23 Apr
2023
23 Apr
'23
9:11 p.m.
On 2023-Apr-23, at 8:04 AM, Peter Coghlan via cctalk wrote:
...
This should result in a current
of about 45 microamps flowing to ground through those components mentioned.
...
It ought to be possible to measure the same 0.6V
across the diode to confirm
this is where it is being dropped (and to measure the remaining 3.4V of the
4V at E1b across the 75k resistor). As to why it is only 0.4V on the working
power supply, I haven't thought that far ahead yet :-)
The 0.4V across the working-supply diode in contrast to 0.6V is because the current is way
down in the microAmps. This is well on the low side of the curvy knee of typical Si diode
switching, so lower voltage drop and high per-component in-circuit variability are not a
surprise.
I think the +0.6V on the -12V line is explainable and
to be expected under the
test conditions described. It looks like there could be something wrong in
the control circuitry which is preventing the power supply from starting up.
This might also account for the difference between the 0.4V and 0.6V.
Brent's suggestions for checking the condition around the comparators and how
they are supplied with power are good ones. I haven't made any further
suggestions because I don't have any right now :-)
In addition to the IC power pins:
The voltage value of Vz (V of zener by 390 ohm R) is not presented in the schematic.
Calculating from the measurement of 4V suggests it will be ~ 5V.

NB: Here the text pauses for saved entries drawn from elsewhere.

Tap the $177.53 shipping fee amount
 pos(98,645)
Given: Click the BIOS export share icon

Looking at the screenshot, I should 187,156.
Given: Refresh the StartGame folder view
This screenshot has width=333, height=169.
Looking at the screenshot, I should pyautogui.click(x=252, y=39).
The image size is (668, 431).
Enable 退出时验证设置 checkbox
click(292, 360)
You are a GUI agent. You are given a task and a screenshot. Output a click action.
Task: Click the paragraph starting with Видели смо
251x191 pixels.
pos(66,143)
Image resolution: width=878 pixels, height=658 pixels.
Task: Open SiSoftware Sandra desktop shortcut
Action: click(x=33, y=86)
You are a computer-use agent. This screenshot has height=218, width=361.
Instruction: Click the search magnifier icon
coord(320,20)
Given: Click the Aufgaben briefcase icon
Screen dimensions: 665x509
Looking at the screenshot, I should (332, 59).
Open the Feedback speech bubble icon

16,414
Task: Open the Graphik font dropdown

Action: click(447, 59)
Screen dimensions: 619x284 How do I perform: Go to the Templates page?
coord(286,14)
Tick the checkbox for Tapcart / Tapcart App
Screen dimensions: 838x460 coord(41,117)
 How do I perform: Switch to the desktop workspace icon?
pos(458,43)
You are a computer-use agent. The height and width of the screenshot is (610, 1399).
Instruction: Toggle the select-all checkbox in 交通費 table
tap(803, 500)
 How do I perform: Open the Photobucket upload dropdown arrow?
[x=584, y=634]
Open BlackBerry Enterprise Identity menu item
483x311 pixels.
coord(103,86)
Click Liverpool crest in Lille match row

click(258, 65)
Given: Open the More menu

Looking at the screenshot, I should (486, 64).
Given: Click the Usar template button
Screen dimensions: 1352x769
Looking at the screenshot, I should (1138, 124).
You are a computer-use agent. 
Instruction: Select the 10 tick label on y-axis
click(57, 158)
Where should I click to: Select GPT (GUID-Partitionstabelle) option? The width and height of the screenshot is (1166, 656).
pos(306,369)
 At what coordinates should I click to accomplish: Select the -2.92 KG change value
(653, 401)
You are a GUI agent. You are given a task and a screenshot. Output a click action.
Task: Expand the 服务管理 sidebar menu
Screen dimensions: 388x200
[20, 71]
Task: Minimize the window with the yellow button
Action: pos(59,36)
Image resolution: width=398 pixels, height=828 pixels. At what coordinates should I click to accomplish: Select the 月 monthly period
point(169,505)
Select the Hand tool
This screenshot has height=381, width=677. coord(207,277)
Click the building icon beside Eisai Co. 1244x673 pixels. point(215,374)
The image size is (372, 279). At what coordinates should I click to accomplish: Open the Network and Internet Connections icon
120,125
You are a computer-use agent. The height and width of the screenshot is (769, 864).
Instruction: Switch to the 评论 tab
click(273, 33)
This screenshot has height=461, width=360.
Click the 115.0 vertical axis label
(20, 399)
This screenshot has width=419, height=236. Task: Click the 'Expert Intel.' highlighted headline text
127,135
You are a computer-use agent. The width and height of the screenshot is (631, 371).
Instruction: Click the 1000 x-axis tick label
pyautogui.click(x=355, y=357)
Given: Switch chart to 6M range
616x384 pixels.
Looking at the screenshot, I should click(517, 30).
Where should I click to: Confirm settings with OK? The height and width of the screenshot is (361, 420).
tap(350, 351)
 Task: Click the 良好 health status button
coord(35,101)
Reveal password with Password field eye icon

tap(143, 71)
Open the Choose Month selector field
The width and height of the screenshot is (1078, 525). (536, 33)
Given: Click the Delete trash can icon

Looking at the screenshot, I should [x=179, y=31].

It tends to be helpful if the voltages of zener diodes are presented in a schematic.
Also note:
The ISense+/Isense- labeling in the schematic is the reverse of the polarities which will
actually be present/expected on those lines (for all three outputs). That is, the lines
labeled ISense- will be more + than the lines labeled ISense+ under normal operation as
well as at times of over-current shutdown.